Question

How do you solve this system of equations: \[x + 2y + z = 4\] , \[x + y + z = 3\] ; \[x - 9y + 3z = - 5\] ?

Answer 1

Hint: Here in this question, given the system of linear equations. We have to find the unknown values that are \[x\] , \[y\] and \[z\] solving these equations by using the elimination method. In elimination methods either we add or subtract the equations to find the unknown values of \[x\] and \[y\] .

Complete step by step solution:
Let us consider the equation and we will name it as (1), (2) and (3)
 \[x + 2y + z = 4\] ----------(1)
 \[x + y + z = 3\] -----------(2)
 \[x - 9y + 3z = - 5\] --------(3)
Now we have to solve these three equations to find the unknown. Firstly we have to compare all three equations.
Subtract equation (2) by equation (1), we have
 \[ \Rightarrow \,\,x + 2y + z - \left( {x + y + z} \right) = 4 - 3\]
 \[ \Rightarrow \,\,x + 2y + z - x - y - z = 4 - 3\]
On simplification, we get
 \[ \Rightarrow \,\,y = 1\]
Substitute value \[y = 1\] in all three equation, then we have
Equation (1) can be written as:
 \[ \Rightarrow \,\,x + 2\left( 1 \right) + z = 4\]
 \[ \Rightarrow \,\,x + 2 + z = 4\]
 \[ \Rightarrow \,\,x + z = 4 - 2\]
 \[ \Rightarrow \,\,x + z = 2\] ----------(4)
Equation (2) can be written as?
 \[ \Rightarrow \,x + 1 + z = 3\]
 \[ \Rightarrow \,x + z = 3 - 1\]
 \[ \Rightarrow \,x + z = 2\] --------(5)
Equation (3) can be written as
 \[ \Rightarrow \,x - 9\left( 1 \right) + 3z = - 5\]
 \[ \Rightarrow \,x - 9 + 3z = - 5\]
 \[ \Rightarrow \,x + 3z = - 5 + 9\]
 \[ \Rightarrow \,x + 3z = 4\] ---------(6)
Subtract equation (6) from equation (5), then we have
 \[ \Rightarrow \,x + 3z - \left( {x + z} \right) = 4 - 2\]
 \[ \Rightarrow \,x + 3z - x + - z = 4 - 2\]
On simplification, we get
 \[ \Rightarrow \,2z = 2\]
Divide both side by 2, then
 \[ \Rightarrow \,z = 1\]
We have found the value of \[y\] and \[z\] now we have to find the value of \[x\] . so we will substitute the value of \[y\] and \[z\] now to any one of the equation (1) or (2) or (3) . we will substitute the value of \[y\] and \[z\] in equation (2).
Consider equation (2)
 \[ \Rightarrow \,\,x + y + z = 3\]
Substitute values of \[y\] and \[z\] , then we have
 \[ \Rightarrow \,\,x + 1 + 1 = 3\]
 \[ \Rightarrow \,\,x + 2 = 3\]
 \[ \Rightarrow \,\,x = 3 - 2\]
On simplification, we get
 \[ \Rightarrow \,\,x = 1\]
Hence we got the unknown values \[x = 1\] , \[y = 1\] and.
We can check whether these values are correct or not by substituting the unknown values in the given equations and we have to prove L.H.S is equal to R.H.S
Now we will substitute the value of \[x\] , \[y\] and \[z\] in equation (1) so we have
 \[x + 2y + z = 4\]
 \[ \Rightarrow \,1 + 2\left( 1 \right) + 1 = 4\]
 \[ \Rightarrow \,1 + 2 + 1 = 4\]
 \[ \Rightarrow \,\,\,4 = 4\]
 \[\therefore \,\,\,LHS = RHS\]
Hence the values of the unknown that are \[x\] \[y\] and \[z\] , are the correct values which satisfy the equation.
So, the correct answer is “x = 1, y = 1 and z = 1”.

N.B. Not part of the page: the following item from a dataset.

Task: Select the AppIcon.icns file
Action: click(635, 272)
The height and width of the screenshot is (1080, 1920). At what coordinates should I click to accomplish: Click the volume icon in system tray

Note: In this type of question while eliminating the term we must be aware of the sign where we change the sign by the alternate sign. In this we have a chance to verify our answers. In the elimination method we have made the one term have the same coefficient such that it will be easy to solve the equation.